I think God understood that. I think that's why He constantly reminds His people, "Do not be afraid." It's not fear He was fighting against; it was holy He was trying to preserve. I think He comes, knowing that holy feels like fear and inviting His people to just wait a second. To hold onto that moment. To not be pressured into a fight or flight, but to take a moment for what might be faith. You see, that is the third option in response to this feeling. Not to argue. Not to run. But just to believe. 

Most of us forget we have that choice.

We're a people who want to dive into fear, to shine light in the darkness. We think if we can just get down deep enough, we can uncover the "truth" and that will eliminate our fear. The thing about fear is that you can never understand it from the inside. The further you dive into fear, the more wholly lost you become until you're not sure what you're afraid of, or why, but that fear comes to define you. You have to step out of fear, or at least stand up to it, if you ever hope to overcome it.

Faith, however, requires that you dive into it. It beckons you to go deeper. It invites you into the depths of the unknown and all it takes is a moment.

You blink your eyes in fear, and the object of your fear grows larger. Blink your eyes in faith and the world opens up. Have I mentioned that it's a fine line?
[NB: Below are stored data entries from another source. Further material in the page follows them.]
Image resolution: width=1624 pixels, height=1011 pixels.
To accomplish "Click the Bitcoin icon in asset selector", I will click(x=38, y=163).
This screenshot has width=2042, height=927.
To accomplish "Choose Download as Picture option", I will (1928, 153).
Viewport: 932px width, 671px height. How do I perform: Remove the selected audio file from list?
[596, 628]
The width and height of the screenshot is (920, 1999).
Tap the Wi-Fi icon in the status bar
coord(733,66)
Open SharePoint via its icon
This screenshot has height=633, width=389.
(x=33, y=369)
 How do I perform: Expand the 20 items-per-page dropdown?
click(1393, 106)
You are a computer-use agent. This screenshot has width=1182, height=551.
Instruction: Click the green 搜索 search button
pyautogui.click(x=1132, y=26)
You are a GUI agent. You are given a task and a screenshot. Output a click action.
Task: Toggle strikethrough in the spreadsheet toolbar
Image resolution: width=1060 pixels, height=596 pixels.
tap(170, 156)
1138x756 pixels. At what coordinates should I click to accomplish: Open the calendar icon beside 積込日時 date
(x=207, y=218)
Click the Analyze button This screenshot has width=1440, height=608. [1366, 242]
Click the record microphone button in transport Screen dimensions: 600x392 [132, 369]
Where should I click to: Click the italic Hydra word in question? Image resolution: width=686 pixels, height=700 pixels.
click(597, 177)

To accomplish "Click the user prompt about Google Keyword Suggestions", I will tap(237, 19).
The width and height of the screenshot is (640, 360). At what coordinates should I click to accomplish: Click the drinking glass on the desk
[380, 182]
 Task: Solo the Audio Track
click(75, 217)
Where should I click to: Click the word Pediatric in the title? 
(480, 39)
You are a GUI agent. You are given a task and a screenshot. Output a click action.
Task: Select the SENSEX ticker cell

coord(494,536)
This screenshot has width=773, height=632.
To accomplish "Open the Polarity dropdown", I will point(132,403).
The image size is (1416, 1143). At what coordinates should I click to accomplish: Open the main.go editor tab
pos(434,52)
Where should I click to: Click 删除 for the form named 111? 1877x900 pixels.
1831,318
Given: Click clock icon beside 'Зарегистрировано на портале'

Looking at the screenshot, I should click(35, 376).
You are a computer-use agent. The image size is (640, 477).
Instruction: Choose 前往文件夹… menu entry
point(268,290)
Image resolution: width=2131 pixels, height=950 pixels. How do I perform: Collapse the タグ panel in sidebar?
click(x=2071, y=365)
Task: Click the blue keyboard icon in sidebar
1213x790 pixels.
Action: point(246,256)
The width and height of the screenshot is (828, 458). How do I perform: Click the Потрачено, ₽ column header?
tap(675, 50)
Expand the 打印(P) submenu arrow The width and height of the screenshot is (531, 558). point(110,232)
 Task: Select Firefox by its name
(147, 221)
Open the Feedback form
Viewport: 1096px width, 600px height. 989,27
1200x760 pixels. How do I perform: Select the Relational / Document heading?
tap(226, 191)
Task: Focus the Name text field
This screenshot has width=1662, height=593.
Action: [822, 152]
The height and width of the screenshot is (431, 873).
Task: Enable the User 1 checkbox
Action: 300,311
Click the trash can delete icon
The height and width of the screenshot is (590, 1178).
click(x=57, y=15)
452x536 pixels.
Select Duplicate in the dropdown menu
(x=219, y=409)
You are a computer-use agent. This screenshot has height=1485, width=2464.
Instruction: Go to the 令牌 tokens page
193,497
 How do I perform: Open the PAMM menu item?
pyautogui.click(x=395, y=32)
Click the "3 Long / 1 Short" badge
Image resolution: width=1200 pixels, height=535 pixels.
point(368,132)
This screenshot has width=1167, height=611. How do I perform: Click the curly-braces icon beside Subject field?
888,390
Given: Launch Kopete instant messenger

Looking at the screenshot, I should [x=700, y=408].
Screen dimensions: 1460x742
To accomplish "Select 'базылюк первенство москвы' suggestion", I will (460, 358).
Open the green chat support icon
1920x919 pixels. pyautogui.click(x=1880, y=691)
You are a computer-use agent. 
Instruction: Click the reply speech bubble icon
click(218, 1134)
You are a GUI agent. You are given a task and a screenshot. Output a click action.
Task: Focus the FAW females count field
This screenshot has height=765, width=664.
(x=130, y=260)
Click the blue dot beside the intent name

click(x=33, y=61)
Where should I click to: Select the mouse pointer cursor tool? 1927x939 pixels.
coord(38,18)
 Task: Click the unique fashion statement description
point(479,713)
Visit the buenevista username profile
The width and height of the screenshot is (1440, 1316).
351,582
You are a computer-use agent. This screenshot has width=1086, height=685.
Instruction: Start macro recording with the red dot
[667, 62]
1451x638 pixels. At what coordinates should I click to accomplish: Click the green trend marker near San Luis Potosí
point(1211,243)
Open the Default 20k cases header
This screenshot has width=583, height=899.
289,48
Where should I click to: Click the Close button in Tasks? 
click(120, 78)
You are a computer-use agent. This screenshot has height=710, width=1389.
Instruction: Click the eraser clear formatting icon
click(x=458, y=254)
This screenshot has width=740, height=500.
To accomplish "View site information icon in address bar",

And I think this is why we have all of these Bible authors talking about such a thing as the fear of the Lord. It's not that they were being metaphorical. It's not that our translations are slightly off. It's not that we're supposed to make that into some milder word, like respect or awe or even wonder. It's that, to an aching heart, there is just not a better word. Fear is what holy feels like. All these men, the authors of their time, the players in God's story were living in the holy of the Lord and they wanted people to embrace it. They wanted people to understand it was a good way to live.

It is a good way to live. My heart hasn't settled on fear or faith. I'd like to say it's faith but there are moments that the overwhelming feeling of fear catches me. It is still true that today, I am more afraid than I have ever been in my entire life, but my life is also more holy than it has ever been. I am one blink away from opening up this world before me, one split second from seeing what lies beyond. But I am also one blink away from seeing my insecurities magnified, my worst nightmares expanded. It takes a great deal of conscious effort, on any given day, to figure out if what is going on is hair-raising or simply holy. More often than not, it is both.

I'd like to see the studies. I'd be interested to find out if what my heart tells me is true, if the piece of the brain that processes fear is the very same one that holds onto holy. I think it is. And I'm glad there are men of God who have come before me who knew this, though they probably struggled themselves over the words, and shared with us the glory of living in the fear of the Lord (which may be nothing more than the holy). But I am most glad for a God who, having woven this all together, takes every chance to remind a man not to be afraid.

That it doesn't have to be a fear response. It doesn't come down to fight or flight. There is another option. That option is faith.